*** Opening of Provided entries ***

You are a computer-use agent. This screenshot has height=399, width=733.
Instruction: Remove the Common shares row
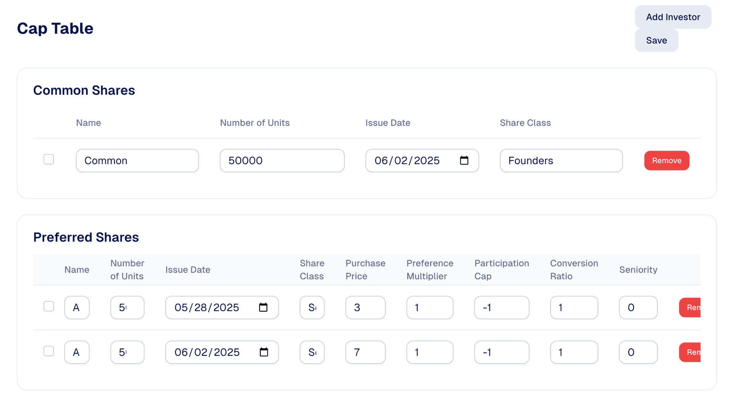click(x=667, y=161)
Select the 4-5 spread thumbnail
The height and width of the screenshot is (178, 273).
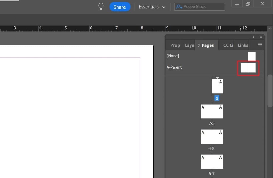[212, 137]
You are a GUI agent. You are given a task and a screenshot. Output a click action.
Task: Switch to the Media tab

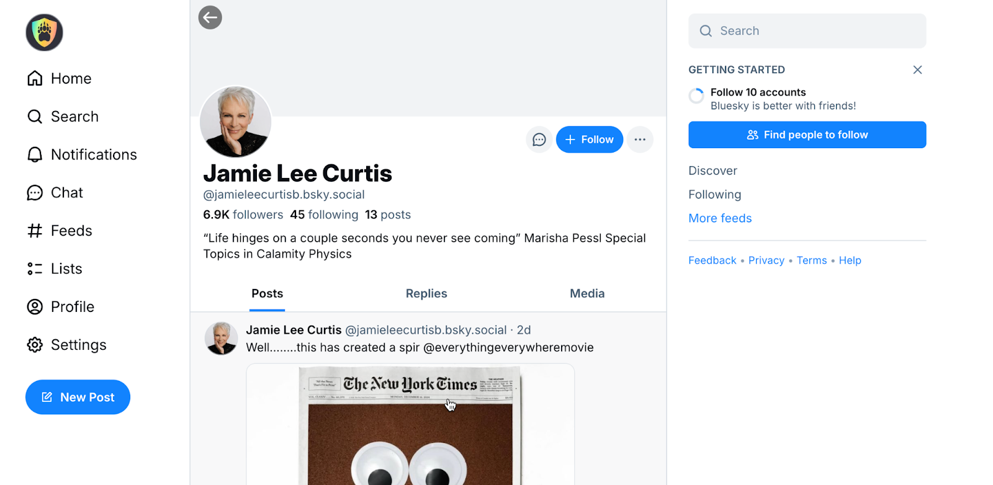coord(587,293)
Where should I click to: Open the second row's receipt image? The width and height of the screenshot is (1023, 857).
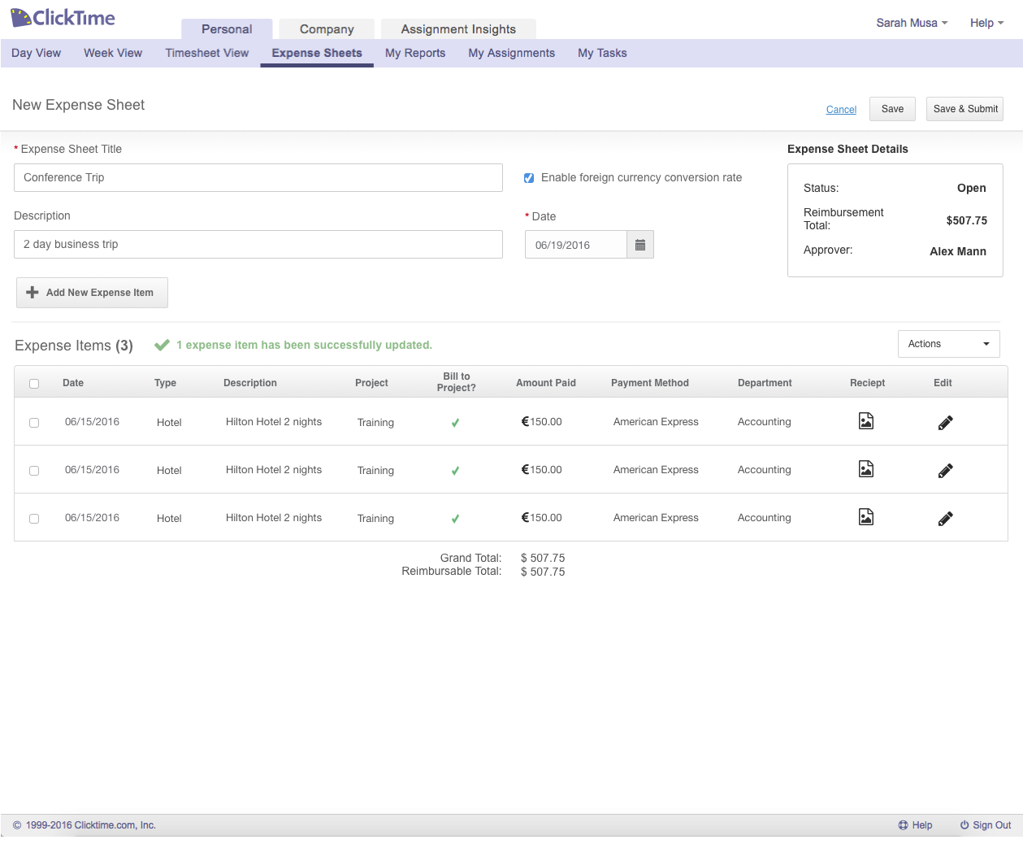866,469
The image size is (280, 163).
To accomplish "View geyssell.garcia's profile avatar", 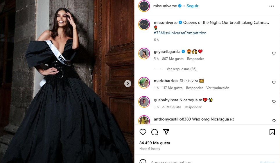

*** Close of Provided entries ***

• Task brief
Reproduce the data above word for word, but leave the images out.

• Response to the task
You are a computer-use agent. This screenshot has height=399, width=733.
Instruction: Remove the Common shares row
click(x=667, y=161)
Select the 4-5 spread thumbnail
The height and width of the screenshot is (178, 273).
[212, 137]
You are a GUI agent. You are given a task and a screenshot. Output a click action.
Task: Switch to the Media tab

coord(587,293)
Where should I click to: Open the second row's receipt image? The width and height of the screenshot is (1023, 857).
866,469
The image size is (280, 163).
To accomplish "View geyssell.garcia's profile avatar", 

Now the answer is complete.